Although volunteers have already planted more than 2,500 trees, the project aims first and foremost to design ways that seeds and fungi can spread naturally, as “natural colonisation is always your most resilient option for future woodland,” says Inglis, adding that they were still only beginning to understand how to restore fungal communities.
More hands-on measures have been considered by the DWT and the National Trust, which is restoring rainforest in north Devon. These include soil restoration by “inoculation”, either by adding scoops of soil from intact ecosystems when trees are planted or by transplanting fungal spores.
Felicity Roos, a soil consultant at the National Trust, says: “In the right circumstances, restoring degraded landscapes and soils, inoculants can play an important role in restoration.” Commercial biofertilisers claiming to contain mycorrhizal spores are now a business worth billions, but scientific studies have shown the majority of products contain dead or ineffective spores, with some also containing pathogens, or disease-causing micro-organisms.
Such restoration projects underscore the importance of preserving remnants such as Ballachuan, and other reserves or fragments of rainforest around the world.

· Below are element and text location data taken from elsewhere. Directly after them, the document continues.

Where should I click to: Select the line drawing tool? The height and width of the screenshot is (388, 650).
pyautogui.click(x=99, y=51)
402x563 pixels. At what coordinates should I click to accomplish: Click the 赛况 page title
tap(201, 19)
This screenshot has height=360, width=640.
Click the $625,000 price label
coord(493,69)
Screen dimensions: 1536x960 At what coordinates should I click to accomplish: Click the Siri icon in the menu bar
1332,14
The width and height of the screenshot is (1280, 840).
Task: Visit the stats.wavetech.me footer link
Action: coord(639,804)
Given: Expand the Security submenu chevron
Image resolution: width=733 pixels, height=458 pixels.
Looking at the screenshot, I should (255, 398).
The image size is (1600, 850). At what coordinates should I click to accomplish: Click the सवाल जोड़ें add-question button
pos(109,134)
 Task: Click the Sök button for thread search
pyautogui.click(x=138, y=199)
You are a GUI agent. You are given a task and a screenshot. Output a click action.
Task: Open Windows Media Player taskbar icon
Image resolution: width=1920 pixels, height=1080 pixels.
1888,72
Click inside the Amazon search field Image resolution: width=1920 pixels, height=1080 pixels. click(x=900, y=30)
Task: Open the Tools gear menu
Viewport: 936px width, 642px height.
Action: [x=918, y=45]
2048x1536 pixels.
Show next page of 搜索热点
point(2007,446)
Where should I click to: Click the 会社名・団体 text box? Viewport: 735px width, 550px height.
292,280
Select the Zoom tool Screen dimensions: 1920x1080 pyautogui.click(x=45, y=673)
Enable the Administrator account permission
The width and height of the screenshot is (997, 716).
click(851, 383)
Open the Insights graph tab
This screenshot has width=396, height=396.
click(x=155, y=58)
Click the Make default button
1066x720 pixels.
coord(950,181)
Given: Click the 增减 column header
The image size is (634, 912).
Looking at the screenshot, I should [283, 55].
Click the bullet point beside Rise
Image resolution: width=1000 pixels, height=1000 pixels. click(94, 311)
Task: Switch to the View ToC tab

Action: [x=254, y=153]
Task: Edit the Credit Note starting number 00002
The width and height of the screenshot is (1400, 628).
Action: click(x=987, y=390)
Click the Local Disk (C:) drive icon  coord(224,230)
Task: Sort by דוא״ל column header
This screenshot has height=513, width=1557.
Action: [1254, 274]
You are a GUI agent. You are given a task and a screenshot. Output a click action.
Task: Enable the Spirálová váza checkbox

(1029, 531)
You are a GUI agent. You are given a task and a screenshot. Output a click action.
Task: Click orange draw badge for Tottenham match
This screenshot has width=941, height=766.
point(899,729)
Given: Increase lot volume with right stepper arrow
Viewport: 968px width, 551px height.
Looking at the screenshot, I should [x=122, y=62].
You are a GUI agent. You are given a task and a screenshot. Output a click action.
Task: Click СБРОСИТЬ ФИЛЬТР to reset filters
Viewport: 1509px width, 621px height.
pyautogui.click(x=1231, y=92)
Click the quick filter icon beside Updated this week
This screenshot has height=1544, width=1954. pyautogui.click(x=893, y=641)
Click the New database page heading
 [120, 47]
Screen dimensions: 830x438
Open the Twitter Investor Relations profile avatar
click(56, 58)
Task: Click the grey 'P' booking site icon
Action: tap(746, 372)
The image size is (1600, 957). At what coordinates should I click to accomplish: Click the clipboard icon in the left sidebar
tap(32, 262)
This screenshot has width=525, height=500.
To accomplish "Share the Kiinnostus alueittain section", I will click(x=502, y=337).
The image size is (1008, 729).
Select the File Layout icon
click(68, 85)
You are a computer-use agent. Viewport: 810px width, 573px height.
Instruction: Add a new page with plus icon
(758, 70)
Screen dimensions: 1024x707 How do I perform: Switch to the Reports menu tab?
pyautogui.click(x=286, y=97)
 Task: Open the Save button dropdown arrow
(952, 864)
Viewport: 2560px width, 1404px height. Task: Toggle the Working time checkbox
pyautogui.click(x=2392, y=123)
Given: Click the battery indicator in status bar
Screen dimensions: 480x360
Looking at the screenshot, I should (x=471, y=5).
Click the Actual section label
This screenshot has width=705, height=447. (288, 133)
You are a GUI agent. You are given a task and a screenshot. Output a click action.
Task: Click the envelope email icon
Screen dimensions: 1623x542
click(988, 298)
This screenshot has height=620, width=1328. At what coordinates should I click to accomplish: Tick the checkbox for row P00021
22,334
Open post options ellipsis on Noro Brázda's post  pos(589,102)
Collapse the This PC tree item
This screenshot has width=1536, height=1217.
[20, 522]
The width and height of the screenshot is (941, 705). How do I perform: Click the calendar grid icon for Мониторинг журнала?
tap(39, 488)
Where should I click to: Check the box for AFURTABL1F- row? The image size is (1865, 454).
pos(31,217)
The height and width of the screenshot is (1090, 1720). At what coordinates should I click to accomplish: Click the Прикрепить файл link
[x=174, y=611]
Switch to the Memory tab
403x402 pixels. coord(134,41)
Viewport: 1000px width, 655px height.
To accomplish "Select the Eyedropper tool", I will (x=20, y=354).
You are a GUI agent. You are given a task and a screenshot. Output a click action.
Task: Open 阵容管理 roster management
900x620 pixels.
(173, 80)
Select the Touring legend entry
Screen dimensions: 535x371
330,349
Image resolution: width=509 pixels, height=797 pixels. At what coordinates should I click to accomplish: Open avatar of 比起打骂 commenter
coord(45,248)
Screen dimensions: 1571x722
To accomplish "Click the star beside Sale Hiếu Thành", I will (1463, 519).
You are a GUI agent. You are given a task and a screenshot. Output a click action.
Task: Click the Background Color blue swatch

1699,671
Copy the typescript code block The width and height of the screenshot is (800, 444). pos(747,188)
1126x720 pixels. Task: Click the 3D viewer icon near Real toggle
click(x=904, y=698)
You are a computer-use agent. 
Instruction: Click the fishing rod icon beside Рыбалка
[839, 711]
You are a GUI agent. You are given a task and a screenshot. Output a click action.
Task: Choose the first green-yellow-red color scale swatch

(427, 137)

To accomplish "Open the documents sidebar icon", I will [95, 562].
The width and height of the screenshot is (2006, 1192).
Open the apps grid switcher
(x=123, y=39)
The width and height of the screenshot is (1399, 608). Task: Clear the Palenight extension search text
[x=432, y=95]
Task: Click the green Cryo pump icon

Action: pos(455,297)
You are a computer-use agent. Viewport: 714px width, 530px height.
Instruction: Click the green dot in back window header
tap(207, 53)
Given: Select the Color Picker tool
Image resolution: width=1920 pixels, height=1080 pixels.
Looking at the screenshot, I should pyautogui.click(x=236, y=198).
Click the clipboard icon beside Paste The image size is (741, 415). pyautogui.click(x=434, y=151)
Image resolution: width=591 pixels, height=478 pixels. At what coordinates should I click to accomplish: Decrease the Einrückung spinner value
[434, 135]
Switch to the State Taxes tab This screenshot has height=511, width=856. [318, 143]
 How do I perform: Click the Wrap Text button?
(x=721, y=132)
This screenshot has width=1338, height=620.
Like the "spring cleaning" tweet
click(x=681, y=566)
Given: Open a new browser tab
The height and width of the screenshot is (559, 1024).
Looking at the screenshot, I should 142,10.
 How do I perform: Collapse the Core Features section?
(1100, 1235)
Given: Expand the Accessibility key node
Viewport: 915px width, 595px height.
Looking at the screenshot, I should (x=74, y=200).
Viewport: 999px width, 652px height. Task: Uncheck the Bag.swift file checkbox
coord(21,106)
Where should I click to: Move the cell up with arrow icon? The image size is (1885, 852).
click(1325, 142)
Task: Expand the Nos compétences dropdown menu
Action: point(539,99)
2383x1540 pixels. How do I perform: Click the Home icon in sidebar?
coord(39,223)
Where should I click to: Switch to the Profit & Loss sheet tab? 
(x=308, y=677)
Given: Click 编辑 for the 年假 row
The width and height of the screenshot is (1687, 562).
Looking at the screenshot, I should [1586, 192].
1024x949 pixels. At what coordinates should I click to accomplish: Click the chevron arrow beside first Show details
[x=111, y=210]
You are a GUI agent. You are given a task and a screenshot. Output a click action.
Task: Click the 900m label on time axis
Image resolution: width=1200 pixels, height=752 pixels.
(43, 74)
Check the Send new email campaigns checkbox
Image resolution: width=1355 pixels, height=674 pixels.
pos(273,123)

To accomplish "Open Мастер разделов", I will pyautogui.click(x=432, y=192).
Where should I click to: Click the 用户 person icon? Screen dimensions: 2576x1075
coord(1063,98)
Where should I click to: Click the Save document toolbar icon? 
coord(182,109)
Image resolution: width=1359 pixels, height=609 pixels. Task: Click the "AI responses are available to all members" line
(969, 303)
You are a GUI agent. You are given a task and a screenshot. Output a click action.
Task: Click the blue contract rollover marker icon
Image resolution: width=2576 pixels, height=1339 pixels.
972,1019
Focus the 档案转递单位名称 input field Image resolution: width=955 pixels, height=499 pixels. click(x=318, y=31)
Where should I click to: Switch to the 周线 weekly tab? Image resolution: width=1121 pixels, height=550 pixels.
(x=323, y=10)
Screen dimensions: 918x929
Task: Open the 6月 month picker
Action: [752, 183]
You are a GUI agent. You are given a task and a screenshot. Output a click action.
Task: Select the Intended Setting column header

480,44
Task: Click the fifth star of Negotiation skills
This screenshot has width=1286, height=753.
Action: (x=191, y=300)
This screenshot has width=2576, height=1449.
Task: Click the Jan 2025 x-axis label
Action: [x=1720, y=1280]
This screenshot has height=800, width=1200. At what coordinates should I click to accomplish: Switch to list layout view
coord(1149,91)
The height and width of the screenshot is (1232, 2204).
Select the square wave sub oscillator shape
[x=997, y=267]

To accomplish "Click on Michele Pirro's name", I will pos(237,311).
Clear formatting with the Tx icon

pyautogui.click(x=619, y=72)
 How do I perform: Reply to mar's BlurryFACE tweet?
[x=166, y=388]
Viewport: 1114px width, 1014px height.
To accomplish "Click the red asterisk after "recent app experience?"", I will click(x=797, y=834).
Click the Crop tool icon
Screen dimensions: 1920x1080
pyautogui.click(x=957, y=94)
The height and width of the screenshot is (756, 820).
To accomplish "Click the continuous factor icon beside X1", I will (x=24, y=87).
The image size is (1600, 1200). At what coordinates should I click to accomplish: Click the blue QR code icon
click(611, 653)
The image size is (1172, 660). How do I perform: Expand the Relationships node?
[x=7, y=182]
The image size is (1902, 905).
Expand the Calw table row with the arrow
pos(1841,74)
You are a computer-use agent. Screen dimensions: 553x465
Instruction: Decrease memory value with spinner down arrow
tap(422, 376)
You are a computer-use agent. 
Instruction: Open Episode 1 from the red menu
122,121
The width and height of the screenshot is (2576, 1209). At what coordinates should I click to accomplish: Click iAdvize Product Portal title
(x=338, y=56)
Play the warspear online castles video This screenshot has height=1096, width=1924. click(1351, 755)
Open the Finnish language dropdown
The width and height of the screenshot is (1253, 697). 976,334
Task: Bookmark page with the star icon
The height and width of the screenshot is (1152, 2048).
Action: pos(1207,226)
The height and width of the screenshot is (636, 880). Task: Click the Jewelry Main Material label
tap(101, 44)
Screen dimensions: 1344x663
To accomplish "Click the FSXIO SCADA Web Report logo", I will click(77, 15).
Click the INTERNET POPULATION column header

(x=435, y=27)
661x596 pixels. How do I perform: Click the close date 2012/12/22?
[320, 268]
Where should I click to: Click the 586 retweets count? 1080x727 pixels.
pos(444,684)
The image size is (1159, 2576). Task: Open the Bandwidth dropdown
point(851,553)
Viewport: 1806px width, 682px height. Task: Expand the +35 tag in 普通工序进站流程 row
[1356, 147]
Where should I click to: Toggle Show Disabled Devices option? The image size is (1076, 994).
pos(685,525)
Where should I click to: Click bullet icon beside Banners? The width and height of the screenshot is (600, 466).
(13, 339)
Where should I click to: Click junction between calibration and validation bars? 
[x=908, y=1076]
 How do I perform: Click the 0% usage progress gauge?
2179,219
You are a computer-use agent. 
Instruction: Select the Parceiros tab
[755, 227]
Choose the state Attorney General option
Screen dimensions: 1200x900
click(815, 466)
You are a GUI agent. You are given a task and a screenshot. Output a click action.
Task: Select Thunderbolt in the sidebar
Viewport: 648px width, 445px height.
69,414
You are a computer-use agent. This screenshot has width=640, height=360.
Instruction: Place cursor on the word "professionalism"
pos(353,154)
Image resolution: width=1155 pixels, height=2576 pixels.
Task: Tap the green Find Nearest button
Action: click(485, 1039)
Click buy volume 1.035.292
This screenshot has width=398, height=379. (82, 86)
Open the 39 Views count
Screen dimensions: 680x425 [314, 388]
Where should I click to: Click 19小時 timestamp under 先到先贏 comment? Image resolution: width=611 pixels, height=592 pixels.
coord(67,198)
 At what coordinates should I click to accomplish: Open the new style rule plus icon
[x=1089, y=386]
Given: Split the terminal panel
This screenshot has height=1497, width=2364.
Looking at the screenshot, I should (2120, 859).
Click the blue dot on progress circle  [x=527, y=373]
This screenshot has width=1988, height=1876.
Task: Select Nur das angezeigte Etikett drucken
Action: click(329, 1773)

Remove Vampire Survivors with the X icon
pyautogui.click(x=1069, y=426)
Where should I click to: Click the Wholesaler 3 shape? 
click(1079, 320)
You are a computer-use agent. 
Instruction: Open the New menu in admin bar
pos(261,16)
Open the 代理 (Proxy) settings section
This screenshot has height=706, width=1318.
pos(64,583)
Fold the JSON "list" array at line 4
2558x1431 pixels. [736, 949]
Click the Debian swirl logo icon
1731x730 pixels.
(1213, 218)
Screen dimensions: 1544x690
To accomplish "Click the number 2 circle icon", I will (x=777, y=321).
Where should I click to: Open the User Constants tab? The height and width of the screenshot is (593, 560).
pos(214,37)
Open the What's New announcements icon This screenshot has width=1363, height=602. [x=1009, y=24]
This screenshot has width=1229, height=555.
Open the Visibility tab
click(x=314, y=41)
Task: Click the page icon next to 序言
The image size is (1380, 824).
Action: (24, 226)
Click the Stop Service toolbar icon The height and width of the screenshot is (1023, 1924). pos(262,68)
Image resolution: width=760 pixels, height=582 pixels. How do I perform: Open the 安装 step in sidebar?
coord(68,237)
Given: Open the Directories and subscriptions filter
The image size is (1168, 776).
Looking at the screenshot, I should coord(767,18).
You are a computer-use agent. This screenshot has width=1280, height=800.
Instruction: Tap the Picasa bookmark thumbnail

These ancient patches act as “refugia”: reservoirs of fungi that can then act as a source to spread across the patchwork of different habitat types – farmland, developed land, semi-natural wild land – that surround it.
Much of the UK’s temperate rainforest is fragmented into these small pieces on land belonging to different farmers and estates. Satori says restoration will require reconnecting these across the whole landscape so as to have bridges that allow not just fungi but animals and insects to travel across the land. “Having these interconnected landscapes is definitely going to be the best way to move forward,” he says. “It’s very much a long-term vision.”